The pain in my elbow is back, and then some. So the
prednisone has completely worn off. I woke up today with very tender joints. My
sternum hurt to touch! That's new! My hands and upper arms and shoulders and
neck and back and geez... everything is tender and swollen.
All of this is really
getting to Mark. It hurts so bad just to be touched lately that I cringe when
he tries to hold my hand or rub my back. So sad that when he is trying to be so
loving, all I do is shy away.
Things that should be
so easy, things that should be enjoyable... are difficult and painful. I'm
having so much trouble just thinking!! It's just the second week of school and
I feel so overwhelmed. :(
Friday, August 17, 2012
♫ Talking to Myself ♫
You know - people who don't think this is all in my head or that I'm trying to be lazy are all very worried about things like... getting back to my normal schedule, exercising every day, addiction to pain meds, etc. But what keeps cycling in my head is that part of me is gone. That carefree, active me - the me that never worried about how late I stayed up or how much I pushed myself or how much stress was involved in obtaining my goals, the OCD neat freak, the perfectionist, the nothing-is-ever-good-enough goal-oriented person - has faded over the last two years and I'm grieving for my loss. The more I learn, the more I realize how everything is going to change.
When my symptoms
started getting worse, I was a full-time-and-a-half student with dreams of a
PhD and a career in environmental biotech research. In the last year, I dropped
3 classes, failed one, and ended up withdrawing from my whole spring semester.

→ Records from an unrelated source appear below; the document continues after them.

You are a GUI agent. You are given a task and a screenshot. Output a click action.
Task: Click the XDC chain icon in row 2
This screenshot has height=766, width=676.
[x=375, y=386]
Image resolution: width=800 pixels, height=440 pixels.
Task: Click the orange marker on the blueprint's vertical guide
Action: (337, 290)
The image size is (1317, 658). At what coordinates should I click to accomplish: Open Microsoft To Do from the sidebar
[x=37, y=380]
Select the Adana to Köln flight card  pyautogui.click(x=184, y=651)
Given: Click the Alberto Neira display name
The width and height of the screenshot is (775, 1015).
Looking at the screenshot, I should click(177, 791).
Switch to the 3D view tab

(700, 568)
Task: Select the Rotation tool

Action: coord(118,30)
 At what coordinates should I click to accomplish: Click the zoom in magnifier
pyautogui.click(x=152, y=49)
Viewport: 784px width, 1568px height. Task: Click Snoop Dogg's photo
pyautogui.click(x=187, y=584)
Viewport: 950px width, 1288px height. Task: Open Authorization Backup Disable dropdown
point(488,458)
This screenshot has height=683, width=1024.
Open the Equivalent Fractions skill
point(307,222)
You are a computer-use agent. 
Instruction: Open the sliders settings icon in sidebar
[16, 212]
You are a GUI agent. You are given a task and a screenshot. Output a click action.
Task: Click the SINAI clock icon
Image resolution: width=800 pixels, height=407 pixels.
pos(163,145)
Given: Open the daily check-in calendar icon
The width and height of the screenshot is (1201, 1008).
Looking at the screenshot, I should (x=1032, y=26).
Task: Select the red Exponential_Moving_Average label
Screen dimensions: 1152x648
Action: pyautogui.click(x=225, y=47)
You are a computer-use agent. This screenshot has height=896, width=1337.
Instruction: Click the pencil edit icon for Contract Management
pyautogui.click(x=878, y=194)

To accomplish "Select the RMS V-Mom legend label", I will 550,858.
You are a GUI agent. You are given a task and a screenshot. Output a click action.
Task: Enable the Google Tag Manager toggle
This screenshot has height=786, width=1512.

I also bowed out of a second internship with a huge national laboratory. I was supposed to
get married this fall, but we had to break the news of postponing the wedding
to our families this summer after realizing the planning is a major source of
stress - and flares. I'm planning on taking some classes this fall, but very worried that I won't be able to handle it. All my plans are changing.
My energy levels
are nil, I'm constantly flaring, and my symptoms are just getting worse,
despite treatment. Today I gave myself my first shot of Humira. I'm excited to be starting biologic therapy and really hoping it helps soon!! I'm also taking 25mg of methotrexate per week and prednisone tapers as needed. I haven't seen results yet, but I'm trying
to be optimistic.
I have a long road ahead of me and I know I need the love and support of RA friends. I'm part of a wonderful support group that has helped me step outside my cave of anger and depression. I hope I can meet more friends through this blog and maybe someone will be helped by hearing my story.